Having found one or more gang members that are willing to teach them the lingo and show them the boundaries of Toledo gangs, they come up with a map which The Blade published.  Supposedly the map is accurate, although I'm not real sure how you'd go about proving the accuracy.  What do gangs do, anyway? Is there some sort of special division of the zoning department that deals with gang territories and boundary lines?

Now that we the people at long last have a map, we can see which gang we're supposed to belong to, or apply to for membership.  Or something.  Maybe there's rules, like for instance if you get robbed by a gang not of your territory then they can't do that.  These things matter.

I, living in Sylvania Township, don't have a gang.  I am gang deprived and am feeling a bit left out.  I'll get over it.

If Bell and Diggs were half as smart as they think they are, they'd steal a copy of Block's map, change the colors and maybe a few boundary lines, add a subset or two and quietly give it back to Block.

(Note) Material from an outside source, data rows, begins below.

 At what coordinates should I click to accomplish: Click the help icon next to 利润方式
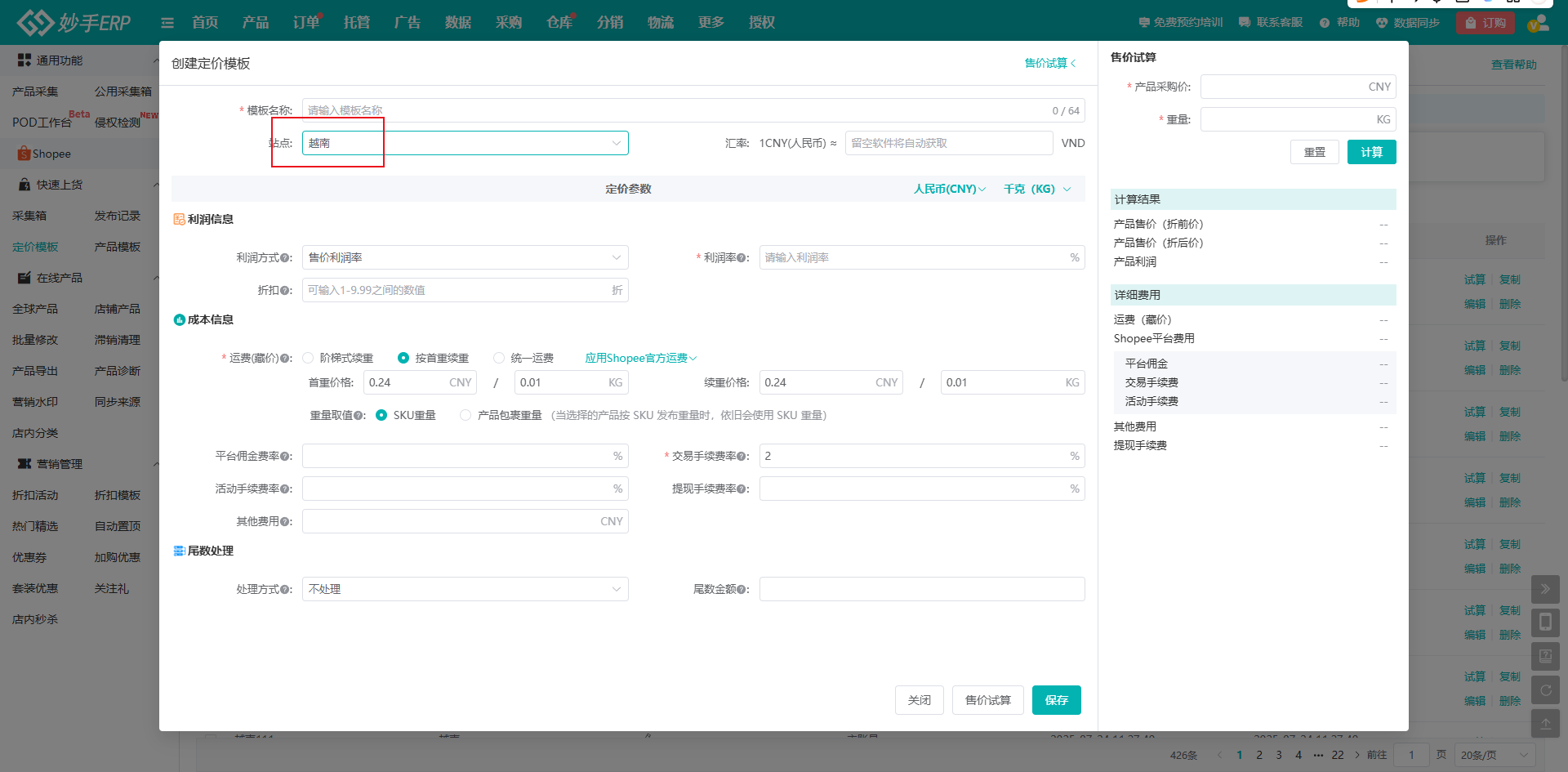285,258
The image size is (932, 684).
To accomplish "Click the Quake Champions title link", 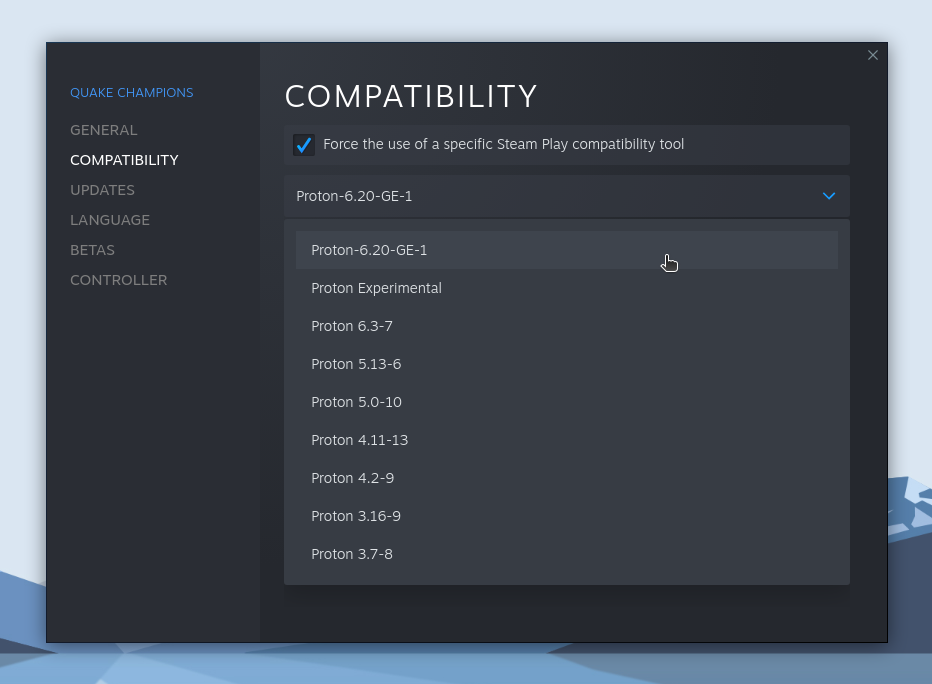I will click(x=131, y=93).
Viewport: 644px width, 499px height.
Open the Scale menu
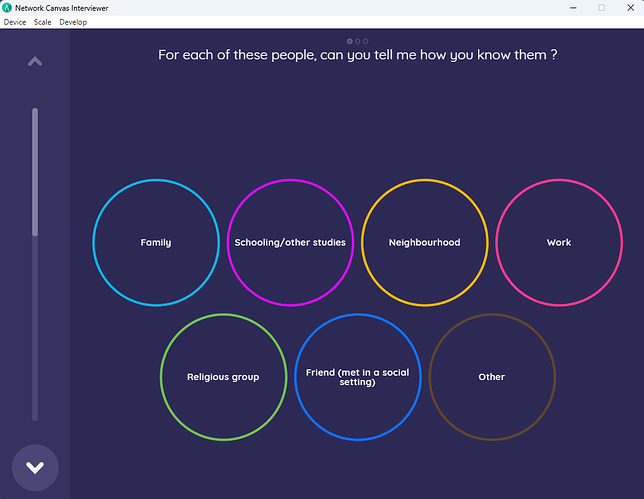(x=43, y=22)
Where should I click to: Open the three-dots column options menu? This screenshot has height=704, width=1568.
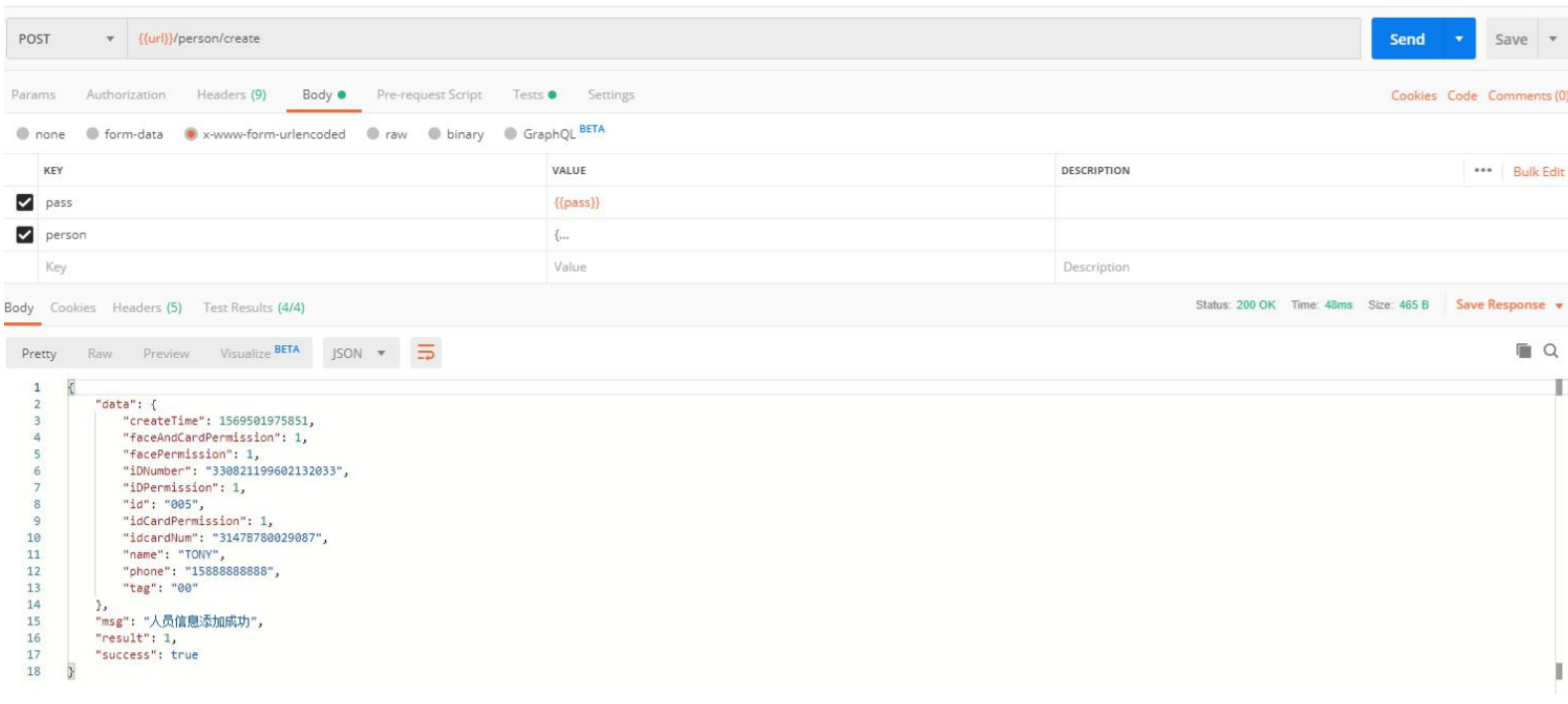1483,171
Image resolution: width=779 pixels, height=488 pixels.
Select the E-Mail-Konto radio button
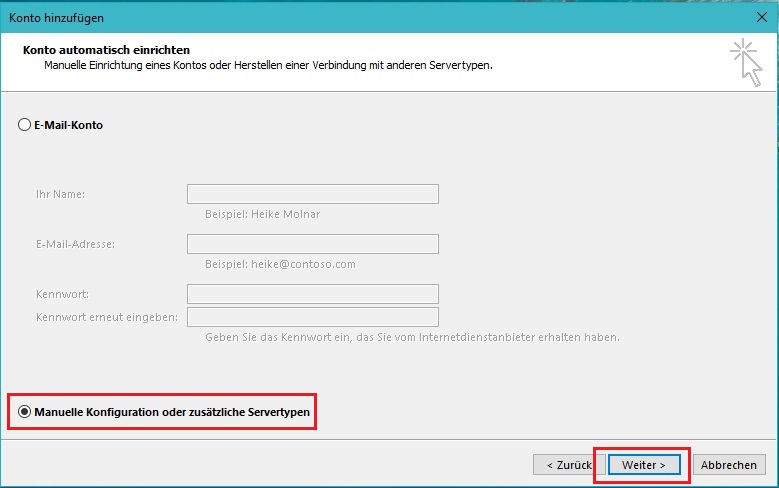pyautogui.click(x=25, y=126)
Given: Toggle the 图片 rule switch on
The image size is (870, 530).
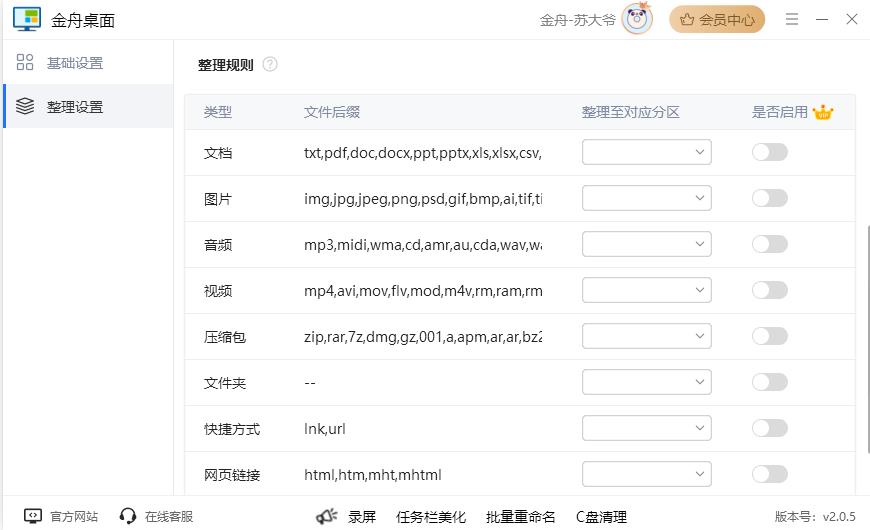Looking at the screenshot, I should tap(770, 198).
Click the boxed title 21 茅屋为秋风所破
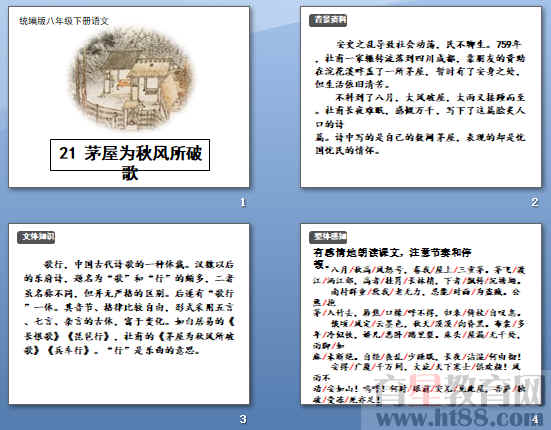 130,155
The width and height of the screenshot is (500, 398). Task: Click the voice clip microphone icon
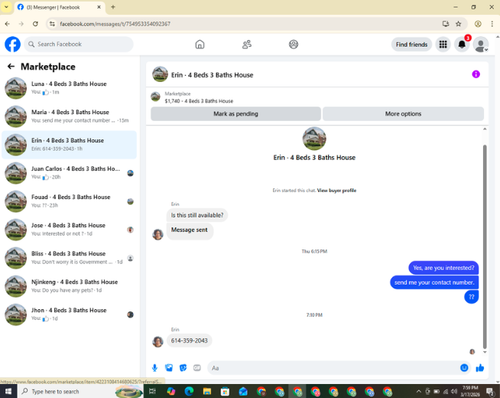pyautogui.click(x=154, y=368)
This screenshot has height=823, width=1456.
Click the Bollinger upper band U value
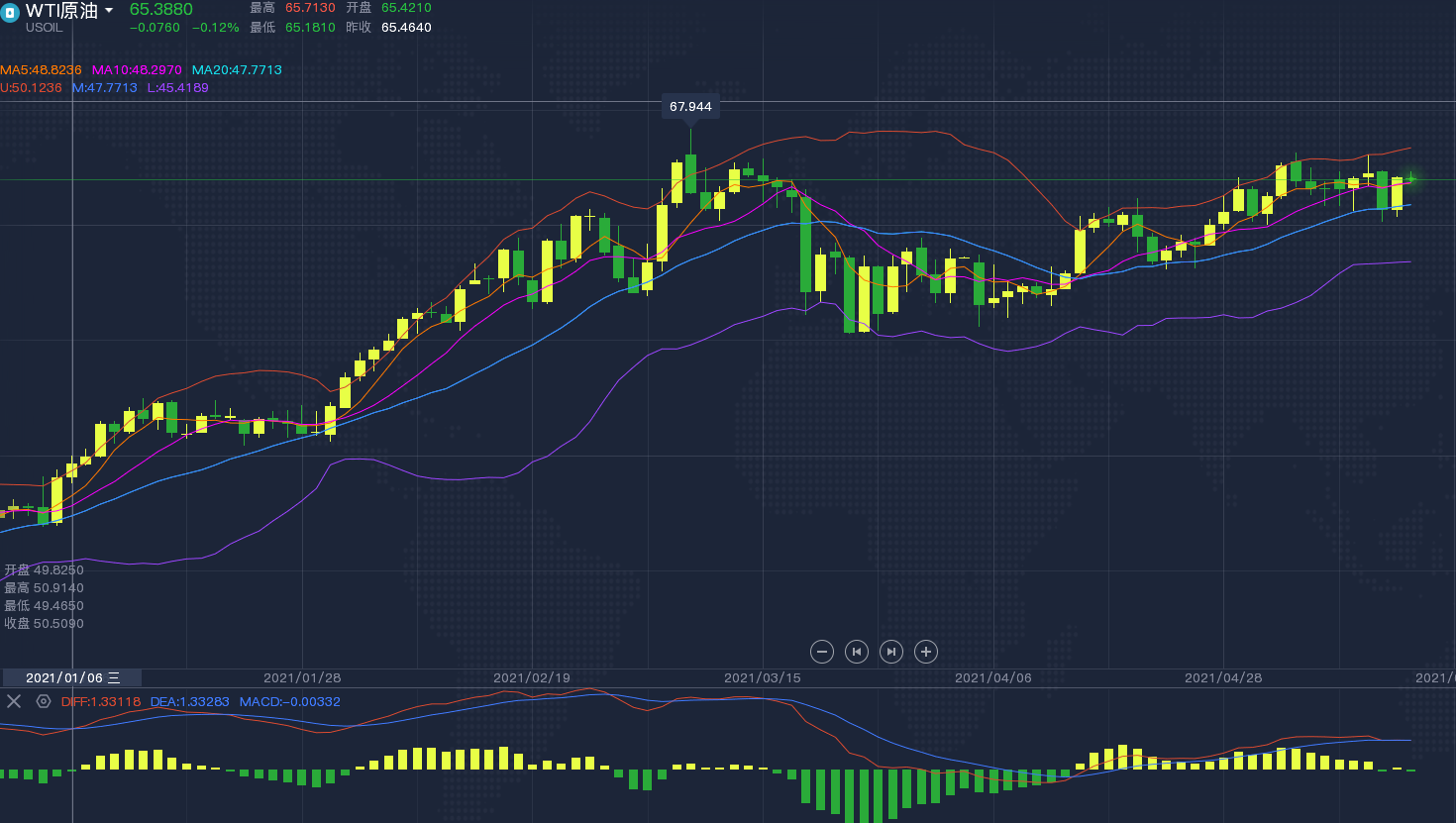[x=31, y=88]
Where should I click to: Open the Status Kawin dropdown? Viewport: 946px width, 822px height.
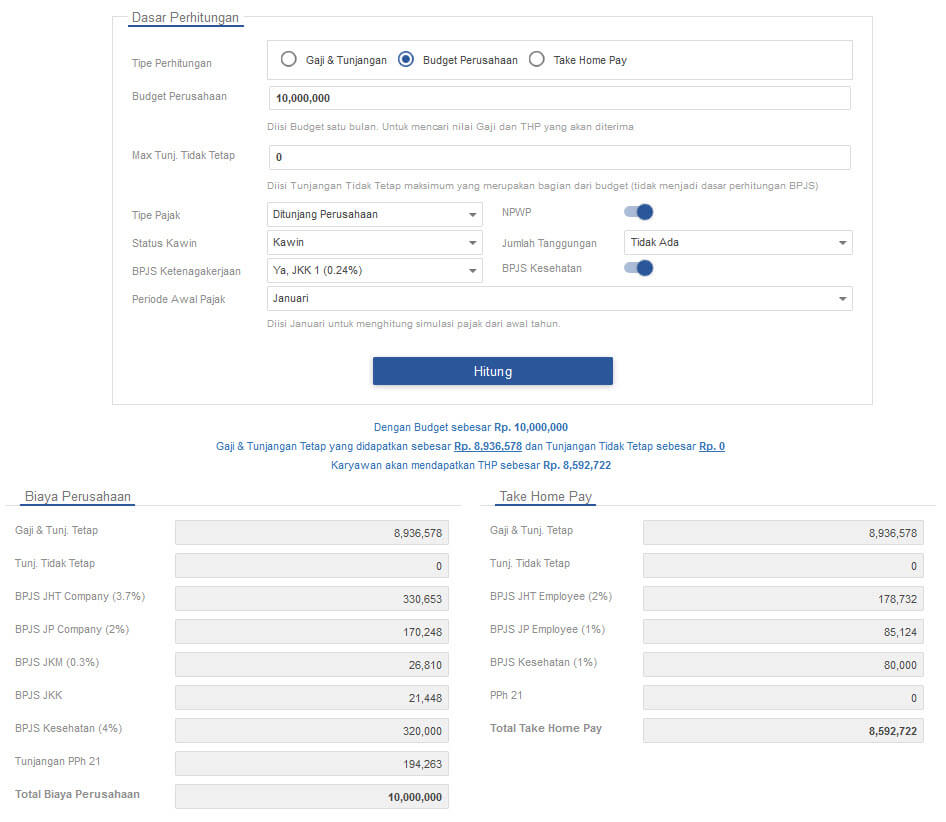pos(375,243)
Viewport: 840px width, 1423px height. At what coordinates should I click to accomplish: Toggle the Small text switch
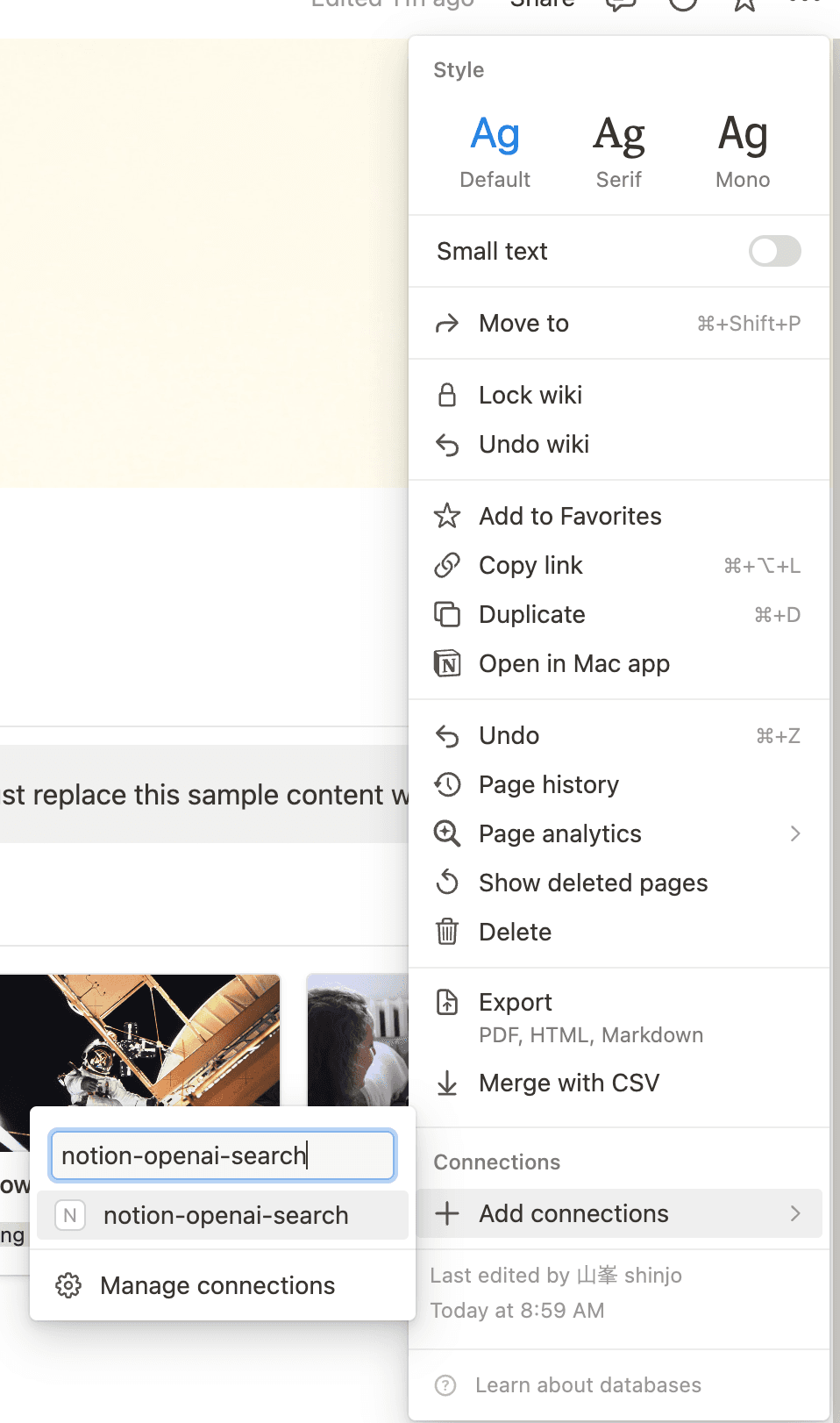point(774,252)
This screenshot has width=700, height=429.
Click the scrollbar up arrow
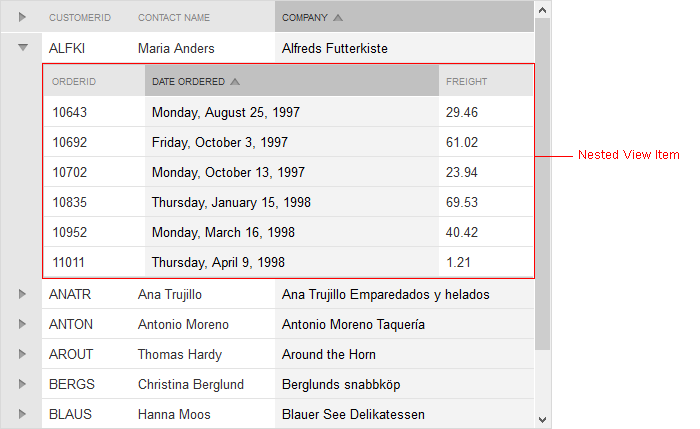pos(542,10)
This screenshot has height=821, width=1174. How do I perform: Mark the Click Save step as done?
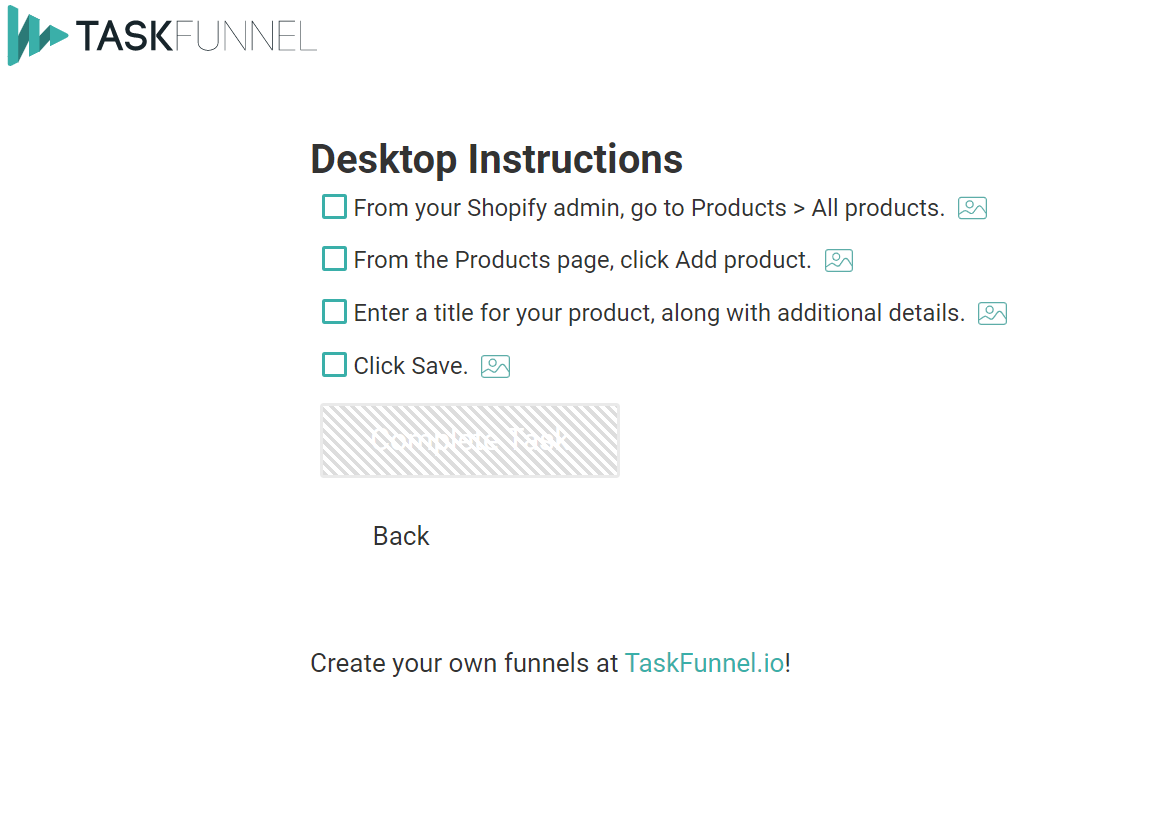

"Okay John, we don't want any more trouble.  Here's your map.  No hard feelings, right?"

Congratulations to Taylor and Amy for pulling this one off.  The two got results without being molested, assaulted or springing a leak.


CWMartin said...

You can borrow one of the gangs from here in Ft Wayne, where they didn't exist until 25 years after the first "Vice Lords" graffiti started going up. I guess no matter where you're from in this area, your politicos are afraid of the word "gang".

Mad Jack said...

Thanks CW. I may take you up on that.

I think the baby kissers in Toledo are fumbling for a PC term that they haven't quite found yet.

We don't have gangs, you understand, but only unsupervised youth.